Yesterday, in an article titled “Why Cuba Was, And Must Remain, On Terror List,” PJ Media’s Henry Gomez reported that Cuba has not changed its policy of fueling and defending leftist terror whatsoever since they were initially placed on the list. Wrote Gomez:
The Castro brothers continue to harbor international terrorists from Spain’s Basque separatist group ETA and Colombia’s Marxist rebels FARC, as well as American domestic terrorists from groups like the Black Liberation Army.
Nothing has really changed on this front. It’s estimated that 70 U.S. fugitives are being harbored by Cuba, including Joanne Chesimard (AKA “Assata Shakur”), a convicted cop killer.
Apologists for the Castro regime try to argue that Cuba does not meet the criteria of state sponsor of terrorism via technicalities. They insist that the Basque terrorists in Cuba are a matter for Spain to resolve bilaterally with Cuba, and that the FARC terrorists don’t count because Cuba is hosting peace talks between FARC and the Colombian government, and that Chesimard doesn’t qualify as a terrorist because she didn’t kill a civilian, conflating a police officer with a member of uniformed armed forces in a declared war.
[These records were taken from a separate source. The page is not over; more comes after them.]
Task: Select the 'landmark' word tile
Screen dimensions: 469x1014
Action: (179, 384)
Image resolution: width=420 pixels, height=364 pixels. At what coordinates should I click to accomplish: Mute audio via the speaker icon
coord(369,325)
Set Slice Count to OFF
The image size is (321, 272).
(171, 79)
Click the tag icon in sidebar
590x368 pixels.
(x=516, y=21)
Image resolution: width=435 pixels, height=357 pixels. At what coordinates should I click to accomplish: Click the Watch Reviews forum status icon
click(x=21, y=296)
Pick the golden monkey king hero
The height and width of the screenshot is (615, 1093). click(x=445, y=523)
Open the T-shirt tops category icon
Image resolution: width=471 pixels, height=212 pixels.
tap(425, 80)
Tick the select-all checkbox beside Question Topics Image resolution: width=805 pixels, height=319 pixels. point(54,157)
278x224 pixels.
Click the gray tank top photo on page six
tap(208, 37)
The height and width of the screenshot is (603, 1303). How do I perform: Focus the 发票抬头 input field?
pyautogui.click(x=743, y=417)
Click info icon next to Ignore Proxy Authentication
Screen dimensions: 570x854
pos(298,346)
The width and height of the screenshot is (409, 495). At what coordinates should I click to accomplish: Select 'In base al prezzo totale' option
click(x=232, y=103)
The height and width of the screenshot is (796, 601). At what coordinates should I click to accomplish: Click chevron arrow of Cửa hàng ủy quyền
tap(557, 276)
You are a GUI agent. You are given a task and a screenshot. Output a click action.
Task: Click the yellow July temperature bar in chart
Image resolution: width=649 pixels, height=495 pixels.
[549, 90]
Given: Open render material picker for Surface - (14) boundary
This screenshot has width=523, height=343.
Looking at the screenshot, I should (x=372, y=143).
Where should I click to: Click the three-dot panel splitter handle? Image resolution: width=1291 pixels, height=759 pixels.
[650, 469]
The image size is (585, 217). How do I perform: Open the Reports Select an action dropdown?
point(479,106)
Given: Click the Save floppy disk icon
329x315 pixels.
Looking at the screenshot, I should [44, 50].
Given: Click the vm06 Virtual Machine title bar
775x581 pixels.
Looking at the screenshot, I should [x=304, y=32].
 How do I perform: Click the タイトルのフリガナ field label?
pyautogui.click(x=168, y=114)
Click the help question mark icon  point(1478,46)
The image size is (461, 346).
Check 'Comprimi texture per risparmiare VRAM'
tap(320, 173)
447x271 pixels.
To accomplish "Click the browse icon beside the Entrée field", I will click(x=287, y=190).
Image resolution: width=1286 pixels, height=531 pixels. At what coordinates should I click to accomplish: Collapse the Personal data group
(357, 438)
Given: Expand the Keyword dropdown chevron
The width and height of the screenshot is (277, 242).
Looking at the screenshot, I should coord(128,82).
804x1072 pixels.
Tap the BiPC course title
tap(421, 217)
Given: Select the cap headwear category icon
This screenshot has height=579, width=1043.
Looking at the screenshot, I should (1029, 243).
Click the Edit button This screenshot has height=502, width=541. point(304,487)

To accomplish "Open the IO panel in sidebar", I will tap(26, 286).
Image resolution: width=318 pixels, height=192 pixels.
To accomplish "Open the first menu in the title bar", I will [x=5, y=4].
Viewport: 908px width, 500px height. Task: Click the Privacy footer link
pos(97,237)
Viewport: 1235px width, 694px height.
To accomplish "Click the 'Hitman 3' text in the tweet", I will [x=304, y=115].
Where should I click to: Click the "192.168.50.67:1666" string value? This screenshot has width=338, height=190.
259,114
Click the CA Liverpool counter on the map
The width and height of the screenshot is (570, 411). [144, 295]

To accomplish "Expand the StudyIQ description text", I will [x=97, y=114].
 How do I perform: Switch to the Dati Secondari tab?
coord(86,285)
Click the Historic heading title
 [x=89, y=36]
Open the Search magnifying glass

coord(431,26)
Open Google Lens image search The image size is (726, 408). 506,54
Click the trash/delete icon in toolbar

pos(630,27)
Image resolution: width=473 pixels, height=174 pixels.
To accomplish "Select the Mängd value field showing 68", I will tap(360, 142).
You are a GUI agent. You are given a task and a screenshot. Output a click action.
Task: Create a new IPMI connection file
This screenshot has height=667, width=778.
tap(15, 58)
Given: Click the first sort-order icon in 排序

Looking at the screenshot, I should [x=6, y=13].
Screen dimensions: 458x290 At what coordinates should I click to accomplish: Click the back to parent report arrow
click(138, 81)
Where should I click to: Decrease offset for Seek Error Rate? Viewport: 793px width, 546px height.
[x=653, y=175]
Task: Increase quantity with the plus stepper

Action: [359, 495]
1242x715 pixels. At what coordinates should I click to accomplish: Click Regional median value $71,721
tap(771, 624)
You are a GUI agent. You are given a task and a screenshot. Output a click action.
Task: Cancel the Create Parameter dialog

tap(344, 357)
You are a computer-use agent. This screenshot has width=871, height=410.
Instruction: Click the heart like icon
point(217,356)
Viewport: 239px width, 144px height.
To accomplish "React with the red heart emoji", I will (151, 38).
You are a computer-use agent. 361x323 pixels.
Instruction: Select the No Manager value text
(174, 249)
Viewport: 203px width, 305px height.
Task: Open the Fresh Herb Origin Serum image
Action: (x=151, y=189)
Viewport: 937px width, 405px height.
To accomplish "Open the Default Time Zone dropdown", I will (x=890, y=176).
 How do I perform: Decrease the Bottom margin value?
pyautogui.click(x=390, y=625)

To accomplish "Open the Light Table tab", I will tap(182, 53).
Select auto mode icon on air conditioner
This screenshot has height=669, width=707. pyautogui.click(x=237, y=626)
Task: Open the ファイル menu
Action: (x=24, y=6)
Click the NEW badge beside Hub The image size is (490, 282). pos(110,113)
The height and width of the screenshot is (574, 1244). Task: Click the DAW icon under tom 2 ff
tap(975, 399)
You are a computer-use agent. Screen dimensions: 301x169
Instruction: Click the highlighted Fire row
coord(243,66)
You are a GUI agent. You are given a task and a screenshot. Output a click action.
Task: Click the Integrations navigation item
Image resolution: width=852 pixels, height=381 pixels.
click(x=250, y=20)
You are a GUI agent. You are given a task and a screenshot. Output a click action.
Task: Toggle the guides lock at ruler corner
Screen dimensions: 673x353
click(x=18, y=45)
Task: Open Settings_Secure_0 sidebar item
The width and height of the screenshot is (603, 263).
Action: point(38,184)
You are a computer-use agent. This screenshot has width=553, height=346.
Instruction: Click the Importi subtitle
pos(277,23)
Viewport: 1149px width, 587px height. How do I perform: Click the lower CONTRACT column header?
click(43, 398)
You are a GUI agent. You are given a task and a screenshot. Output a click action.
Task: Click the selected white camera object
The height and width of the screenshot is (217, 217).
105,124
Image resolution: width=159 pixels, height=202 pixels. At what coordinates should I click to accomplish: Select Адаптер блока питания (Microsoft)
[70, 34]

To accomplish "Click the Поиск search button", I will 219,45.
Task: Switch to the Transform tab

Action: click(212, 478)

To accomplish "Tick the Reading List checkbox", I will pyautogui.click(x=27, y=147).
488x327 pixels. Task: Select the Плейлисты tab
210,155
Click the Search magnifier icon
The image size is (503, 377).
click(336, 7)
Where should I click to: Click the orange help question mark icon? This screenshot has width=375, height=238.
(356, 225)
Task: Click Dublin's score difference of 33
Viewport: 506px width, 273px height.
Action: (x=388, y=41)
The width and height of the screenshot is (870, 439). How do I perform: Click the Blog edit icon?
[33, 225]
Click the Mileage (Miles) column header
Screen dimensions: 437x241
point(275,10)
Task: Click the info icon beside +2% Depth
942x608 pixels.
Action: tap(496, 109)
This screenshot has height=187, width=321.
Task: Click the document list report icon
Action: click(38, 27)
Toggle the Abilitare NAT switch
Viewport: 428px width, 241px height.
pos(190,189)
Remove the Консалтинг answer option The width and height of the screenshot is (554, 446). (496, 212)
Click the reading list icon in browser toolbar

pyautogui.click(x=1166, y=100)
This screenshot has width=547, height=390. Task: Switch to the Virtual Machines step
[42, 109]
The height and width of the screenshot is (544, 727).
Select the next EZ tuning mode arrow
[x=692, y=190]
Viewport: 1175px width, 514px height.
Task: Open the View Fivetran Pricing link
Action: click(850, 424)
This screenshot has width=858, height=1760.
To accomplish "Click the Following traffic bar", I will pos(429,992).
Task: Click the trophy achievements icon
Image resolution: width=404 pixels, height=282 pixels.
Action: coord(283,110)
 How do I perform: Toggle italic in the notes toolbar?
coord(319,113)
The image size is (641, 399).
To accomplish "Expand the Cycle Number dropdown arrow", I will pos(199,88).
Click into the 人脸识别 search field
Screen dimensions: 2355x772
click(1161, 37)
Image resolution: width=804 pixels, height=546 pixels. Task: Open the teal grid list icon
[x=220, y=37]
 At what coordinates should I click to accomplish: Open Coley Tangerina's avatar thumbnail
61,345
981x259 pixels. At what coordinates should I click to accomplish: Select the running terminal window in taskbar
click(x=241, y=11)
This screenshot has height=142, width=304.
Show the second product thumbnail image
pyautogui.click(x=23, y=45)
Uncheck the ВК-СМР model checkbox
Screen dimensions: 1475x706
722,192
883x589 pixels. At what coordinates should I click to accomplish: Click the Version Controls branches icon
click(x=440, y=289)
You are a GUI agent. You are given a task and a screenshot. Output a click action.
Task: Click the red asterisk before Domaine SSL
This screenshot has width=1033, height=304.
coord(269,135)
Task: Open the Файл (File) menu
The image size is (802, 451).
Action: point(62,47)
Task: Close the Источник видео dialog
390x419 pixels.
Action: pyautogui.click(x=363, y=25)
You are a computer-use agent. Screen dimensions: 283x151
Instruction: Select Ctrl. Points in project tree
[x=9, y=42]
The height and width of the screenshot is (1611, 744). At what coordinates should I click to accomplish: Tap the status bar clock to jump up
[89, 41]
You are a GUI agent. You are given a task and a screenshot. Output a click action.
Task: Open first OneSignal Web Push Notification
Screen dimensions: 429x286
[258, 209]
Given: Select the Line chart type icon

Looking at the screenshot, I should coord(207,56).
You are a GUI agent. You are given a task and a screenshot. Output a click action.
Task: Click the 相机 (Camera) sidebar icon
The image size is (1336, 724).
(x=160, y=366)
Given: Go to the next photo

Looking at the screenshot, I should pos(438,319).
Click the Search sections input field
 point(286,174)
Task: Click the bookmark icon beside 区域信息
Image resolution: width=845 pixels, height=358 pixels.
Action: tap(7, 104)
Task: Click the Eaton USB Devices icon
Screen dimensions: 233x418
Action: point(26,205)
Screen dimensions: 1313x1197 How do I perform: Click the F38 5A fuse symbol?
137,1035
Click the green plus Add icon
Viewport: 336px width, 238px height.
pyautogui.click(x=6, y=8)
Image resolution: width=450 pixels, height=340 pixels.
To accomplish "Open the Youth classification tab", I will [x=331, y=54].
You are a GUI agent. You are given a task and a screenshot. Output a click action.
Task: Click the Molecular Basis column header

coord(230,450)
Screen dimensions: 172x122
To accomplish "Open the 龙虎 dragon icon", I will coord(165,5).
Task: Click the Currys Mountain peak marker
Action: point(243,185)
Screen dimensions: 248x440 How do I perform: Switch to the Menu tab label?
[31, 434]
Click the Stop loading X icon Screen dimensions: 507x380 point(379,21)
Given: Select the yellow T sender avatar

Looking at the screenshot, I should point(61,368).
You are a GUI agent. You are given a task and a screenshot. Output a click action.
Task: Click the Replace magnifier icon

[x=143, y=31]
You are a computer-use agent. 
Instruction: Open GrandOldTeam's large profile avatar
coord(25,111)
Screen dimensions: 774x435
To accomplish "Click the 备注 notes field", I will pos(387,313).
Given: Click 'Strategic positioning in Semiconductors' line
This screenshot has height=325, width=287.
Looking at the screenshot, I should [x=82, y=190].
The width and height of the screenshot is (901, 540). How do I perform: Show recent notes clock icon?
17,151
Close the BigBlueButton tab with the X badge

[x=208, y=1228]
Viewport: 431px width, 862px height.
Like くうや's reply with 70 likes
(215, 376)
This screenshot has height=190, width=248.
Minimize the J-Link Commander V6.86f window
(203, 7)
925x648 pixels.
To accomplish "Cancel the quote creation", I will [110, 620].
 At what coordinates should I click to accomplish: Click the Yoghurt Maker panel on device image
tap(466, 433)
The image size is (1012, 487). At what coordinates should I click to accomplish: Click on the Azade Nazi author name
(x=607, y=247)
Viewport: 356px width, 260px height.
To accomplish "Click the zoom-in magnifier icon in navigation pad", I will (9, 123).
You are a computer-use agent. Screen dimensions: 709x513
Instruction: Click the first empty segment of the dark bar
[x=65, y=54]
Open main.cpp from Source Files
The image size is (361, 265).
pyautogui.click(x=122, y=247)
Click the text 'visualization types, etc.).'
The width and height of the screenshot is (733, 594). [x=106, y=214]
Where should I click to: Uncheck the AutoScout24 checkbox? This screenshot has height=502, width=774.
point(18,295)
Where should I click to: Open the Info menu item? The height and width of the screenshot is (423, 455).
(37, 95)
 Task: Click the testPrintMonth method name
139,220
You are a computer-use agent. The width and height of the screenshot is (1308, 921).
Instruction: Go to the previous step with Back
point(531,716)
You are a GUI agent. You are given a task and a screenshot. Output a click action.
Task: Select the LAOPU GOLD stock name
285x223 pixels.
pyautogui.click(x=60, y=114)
Needless to say, the straws they grasp at paint no more of a flattering picture of the totalitarian dictatorship they defend, which is in its sixth decade.
Gomez is correct in his description of the apologists’ behavior as “grasping at straws.” Harboring terrorists matches the qualifications required for the list, as this act was specifically included in every yearly report dating back to Cuba’s being placed on the list in 1982.
For example, see this State Department report from 2012:
Cuba was designated as a State Sponsor of Terrorism in 1982. Reports in 2012 suggested that the Cuban government was trying to distance itself from Basque Fatherland and Liberty (ETA) members living on the island by employing tactics such as not providing services including travel documents to some of them. The Government of Cuba continued to provide safe haven to approximately two dozen ETA members.
In past years, some members of the Revolutionary Armed Forces of Colombia (FARC) were allowed safe haven in Cuba and safe passage through Cuba. In November, the Government of Cuba began hosting peace talks between the FARC and Government of Colombia.
There was no indication that the Cuban government provided weapons or paramilitary training to terrorist groups.
The Cuban government continued to harbor fugitives wanted in the United States. The Cuban government also provided support such as housing, food ration books, and medical care for these individuals.
The Financial Action Task Force (FATF) has identified Cuba as having strategic anti-money laundering/combating the financing of terrorism deficiencies. In 2012, Cuba became a member of the Financial Action Task Force of South America against Money Laundering, a FATF-style regional body. With this action, Cuba has committed to adopting and implementing the FATF Recommendations.